Learning the Cross-Domain and Multi-Modal Representations with Limited Data

在數據受限條件下學習跨域多模態表徵

Student thesis: Doctoral Thesis

View graph of relations

Author(s)

Related Research Unit(s)

Detail(s)

Awarding Institution
Supervisors/Advisors
Award date18 Oct 2024

Abstract

Deep learning methods have been extensively developed in recent years, finding applications in various domains such as computer vision and natural language processing. However, the effectiveness of these methods often relies on the availability of large, high-quality datasets, which are not always readily accessible in real-world scenarios. This thesis addresses three distinct problems arising from limited data availability in deep learning applications. 1) Scenarios where data from different domains becomes available gradually, requiring models to adapt without forgetting previously learned information. 2) Scarcity of annotations in target domains, necessitating training on datasets with differing distributions and transferring the learned knowledge to the target domain. 3) Situations where data in the original modality is difficult to obtain, requiring the problem to be transferred to a different modality where data can be more easily collected or generated. Through experiments on incremental object classification, hand tracking in dynamic speed and indoor object-goal navigation, we evaluate and propose novel approaches to overcome these data-related challenges, contributing to the development of more adaptable and efficient deep learning models capable of performing well in resource-constrained environments.
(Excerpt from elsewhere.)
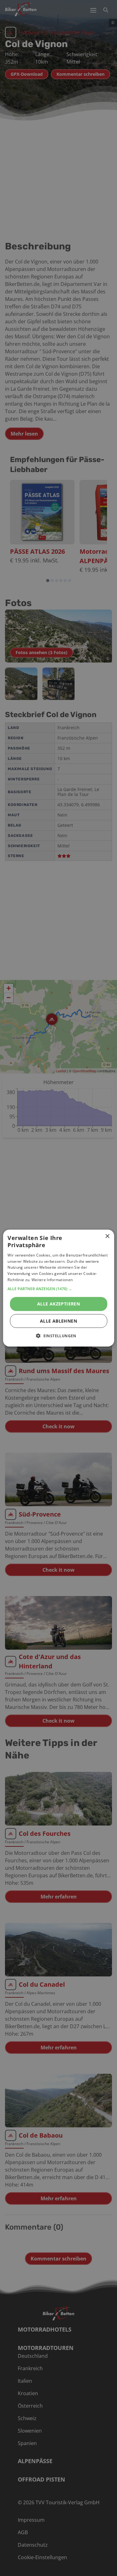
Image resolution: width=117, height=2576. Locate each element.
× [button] (107, 1236)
We begin by addressing the challenge of lifelong learning. We constructed an indoor object recognition dataset to more comprehensively evaluate the performance of lifelong learning algorithms across different scenarios. Existing lifelong learning datasets primarily focus on class variations while neglecting the domain shift that occurs within objects of the same category. Our dataset, however, incorporates quantifiable domain-specific factors such as lighting conditions, occlusion, object size, and environmental clutter, thus supporting evaluations in three typical scenarios: domain incremental learning, task incremental learning, and class incremental learning. Based on this dataset, we established corresponding evaluation benchmarks and conducted an in-depth analysis of existing lifelong learning algorithms. This work provides valuable insights for the development of lifelong learning models, advancing the application of lifelong learning in the field of computer vision.

Secondly, we address the challenge of annotation scarcity in target domains, specifically in the task of hand tracking with dynamic speed. Fast motion often results in blurred images of target objects in RGB cameras. To overcome this issue, we employed event cameras with higher temporal resolution. However, annotating 3D hand keypoints during rapid motion remains difficult. To solve this problem, we proposed a novel framework that leverages the knowledge of existing RGB-based hand tracking models to guide event camera-based models in learning hand keypoint recognition during slow motion. Through proposed data transformation, speed-adaptive segmentation, and event-to-frame representation techniques, we enabled the event camera models, trained on slow-motion data, to effectively handle fast-motion data, thus resolving the annotation challenges.

Lastly, we address the challenge of limited data availability in the original modality for object-goal navigation tasks. These tasks require robots to navigate to target objects in unknown environments, typically necessitating training in simulators based on indoor 3D scan data. However, the prohibitive cost of acquiring such data has resulted in limited dataset sizes, leading to models with insufficient generalization capabilities. To address this limitation, we utilized semantic maps as a more accessible data modality for model training and introduced a novel data generation methodology. This approach combines real-world floor plans with semantic maps from existing datasets to automatically generate substantial amounts of training data that adheres to real-world distributions. Experimental results demonstrate that navigation models trained on such synthetically generated data exhibit significantly improved performance.